Premier jour du procès contre Amazon

Le président d’Amazon au Canada se déresponsabilise des fermetures

Jasmin Begagic est président d’ACFS, Amazon Canada Fulfillment Services, qui englobe tous les services de livraison de colis d’Amazon au pays. Begagic ne serait cependant qu’un exécutant qui signe là où on lui demande de signer, ou du moins c’est ce qu’il a tenté d’amener le Tribunal administratif du travail à croire durant son interrogatoire du 26 septembre.

Begagic était le premier témoin invité à comparaître dans la contestation de la fermeture des sept entrepôts Amazon du Québec. Vendredi matin, celui-ci semblait tenter de se dédouaner d’avance de toute responsabilité quant à ces fermetures. «That’s the scope of my presidency, just signing the documents», a-t-il ainsi affirmé à l’avocate représentant la Centrale des syndicats nationaux (CSN).

Lorsque questionné plus en détail, le président d’ACFS a assuré à l’audience, et à la juge visiblement estomaquée, qu’il ne «regarde pas trop» (“don’t look much”) les documents qu’on lui demandait de signer par courriel. Il a ajouté que son travail consistait à appliquer les «mécanismes d’Amazon», sans pouvoir indiquer quelle entité légale lui fournit ces «mécanismes», ni quels contrats doivent avoir son autorisation avant d’être signé. 

L’embauche de M. Begagic à ce poste semble avoir relevé d’un procédé tout autant confus. Celui-ci affirme en effet que le poste de président lui a été donné par «quelqu’un du département légal» sans pouvoir dire à quelle compagnie appartient ce département légal ou donner le nom de la personne qui aurait fait l’embauche. 

Bref, le président d’Amazon au Canada a été engagé par «quelqu’un» pour signer des documents qu’il regarde vite pour s’assurer qu’ils respectent on ne sait quelles normes.

Délayer les procédures

Avant d’entamer l’interrogatoire de Begagic, près d’une heure de l’audience a été dédiée à des «points d’intendance», c’est-à-dire des considérations de paperasse. Puisque Amazon soutient qu’ils ont fermé leurs entrepôts pour des raisons économiques, et non pas anti-syndicales, la CSN souhaitait faire réaliser une expertise économique. Or, il se trouve que les données permettant de réaliser pareille étude n’ont pas été envoyées par l’équipe légale du monopole américain.

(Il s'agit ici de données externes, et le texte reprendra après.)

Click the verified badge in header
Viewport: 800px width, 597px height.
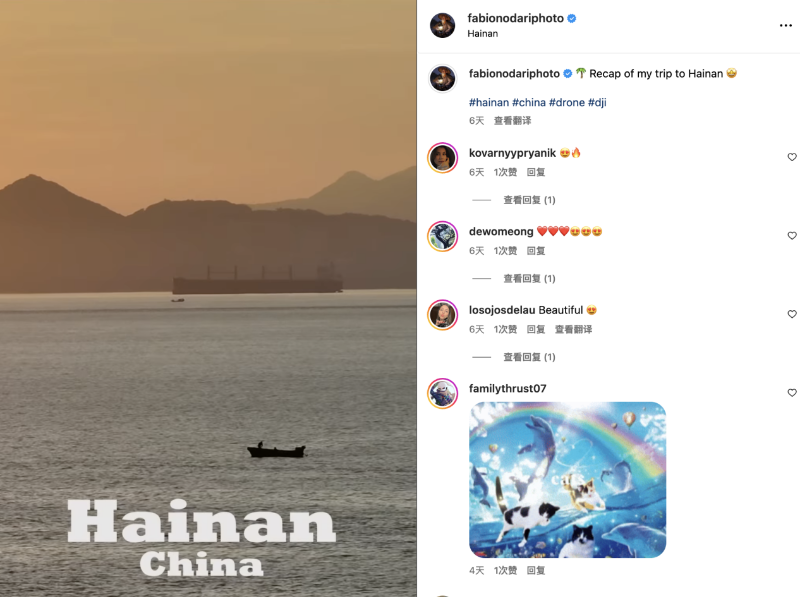point(572,18)
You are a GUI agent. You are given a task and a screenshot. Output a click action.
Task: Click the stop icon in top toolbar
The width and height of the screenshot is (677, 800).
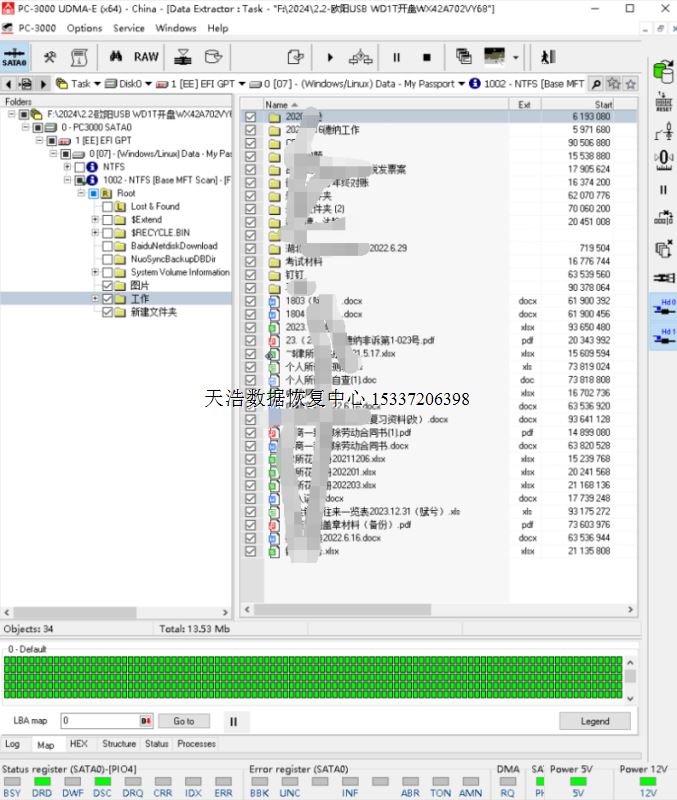(x=426, y=57)
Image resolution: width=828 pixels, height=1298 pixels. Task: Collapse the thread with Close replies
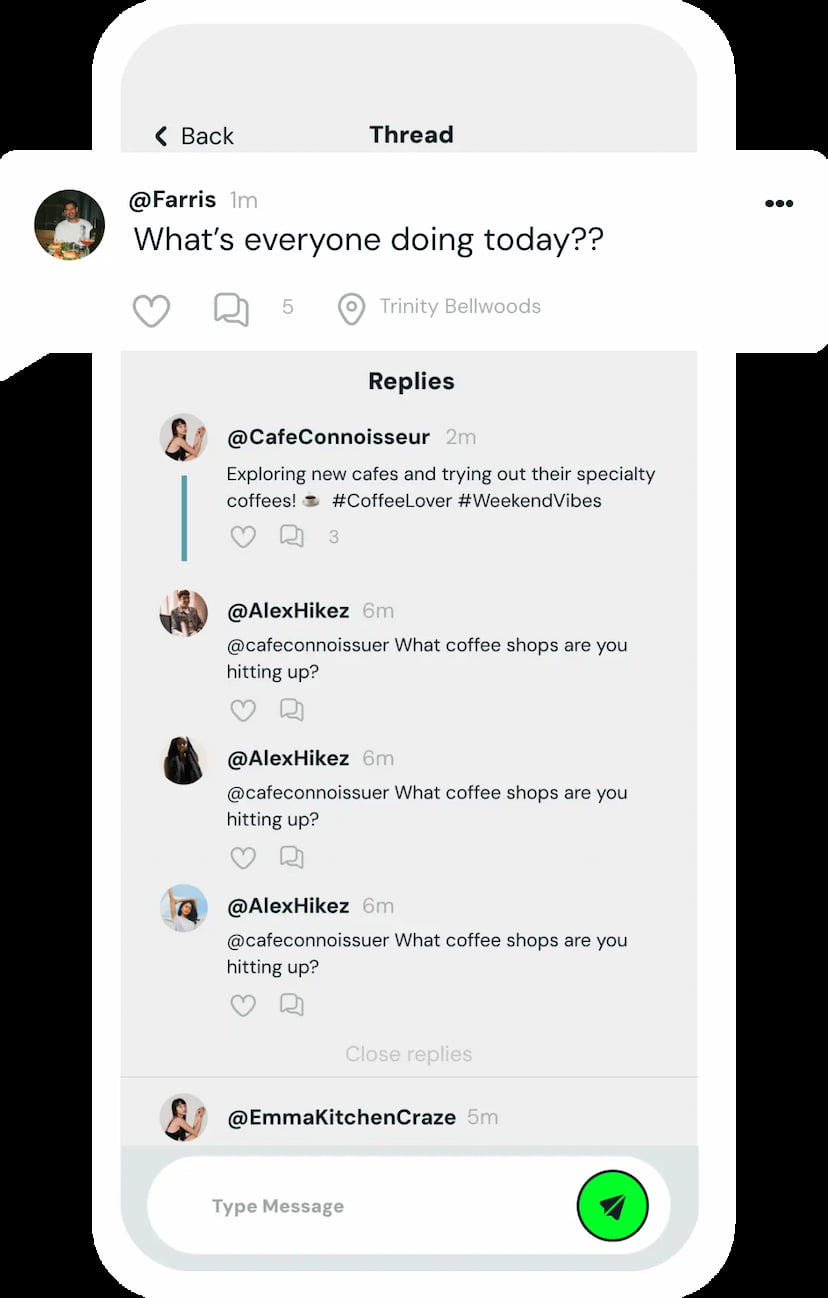408,1054
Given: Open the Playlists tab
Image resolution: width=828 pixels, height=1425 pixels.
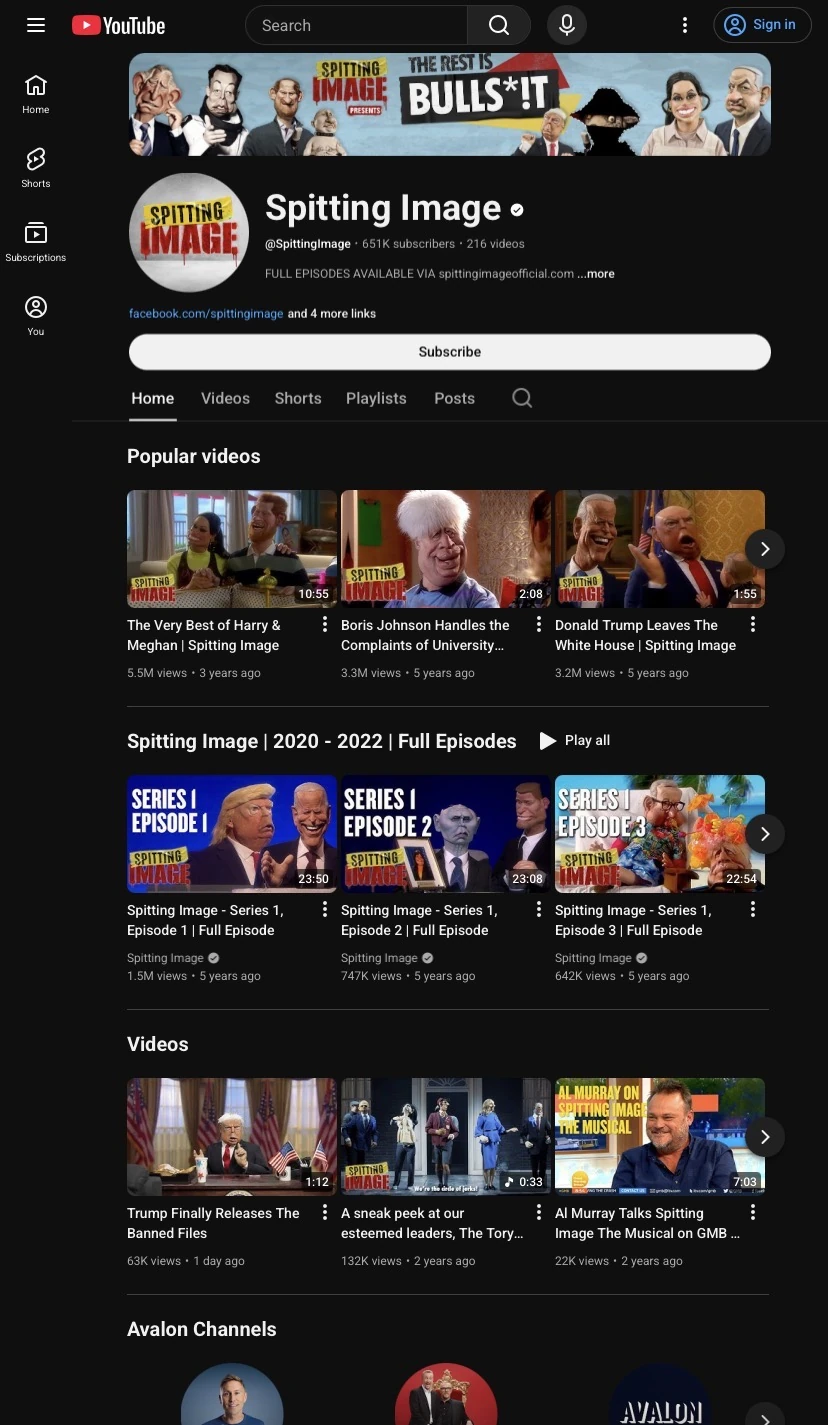Looking at the screenshot, I should click(376, 397).
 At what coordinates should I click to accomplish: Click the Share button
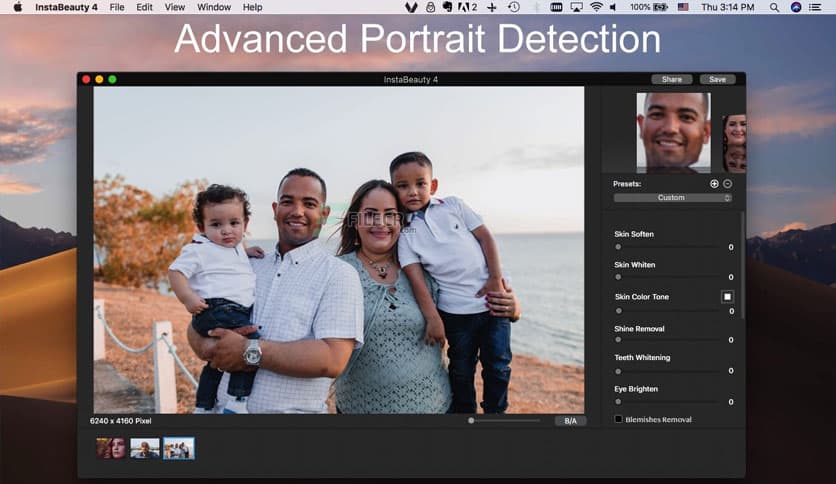coord(671,79)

L’avocat d’Amazon, Me Frédéric Massé, a soutenu, qu’en fait, c’est lui qui faisait une faveur à l’équipe de la CSN en voulant bien fournir plusieurs informations qui pourraient, selon lui, relever du secret commercial. Celui-ci a justifié son non-respect de transmission de documents en soutenant que l’administration d’Amazon n’aurait pas vraiment de liste de dépenses compréhensible. 

L’équipe légale de la CSN aurait plutôt reçu un document interne d’Amazon nommé «DT11HHH» qui affirme qu’Amazon sauverait éventuellement 16M$ par année en fermant ses entrepôts, sans les données détaillées le prouvant. La juge Irène Zaïkoff paraissait exaspérée, rappelant à l’avocat que pareils documents ont été demandés le 31 mars.

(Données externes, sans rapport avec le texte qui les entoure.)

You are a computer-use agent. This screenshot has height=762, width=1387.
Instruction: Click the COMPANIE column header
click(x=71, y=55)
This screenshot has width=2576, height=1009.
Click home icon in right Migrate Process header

Selon Félix Trudeau, président du Syndicat des travailleurs et travailleuses d’Amazon Laval (STTAL), l’équipe d’Amazon crée sciemment des délais dans la poursuite en omettant l’envoi de documents. Pour lui, cela ressemble aux méthodes employées par la même équipe légale durant la négociation avec le syndicat, soit de prolonger la cause inutilement.

Me Massé a lui-même soutenu durant l’audience que la cause pourrait durer plusieurs mois, voire plusieurs années. Ce ne serait pas la première fois qu’Amazon achète du temps au Tribunal administratif du travail.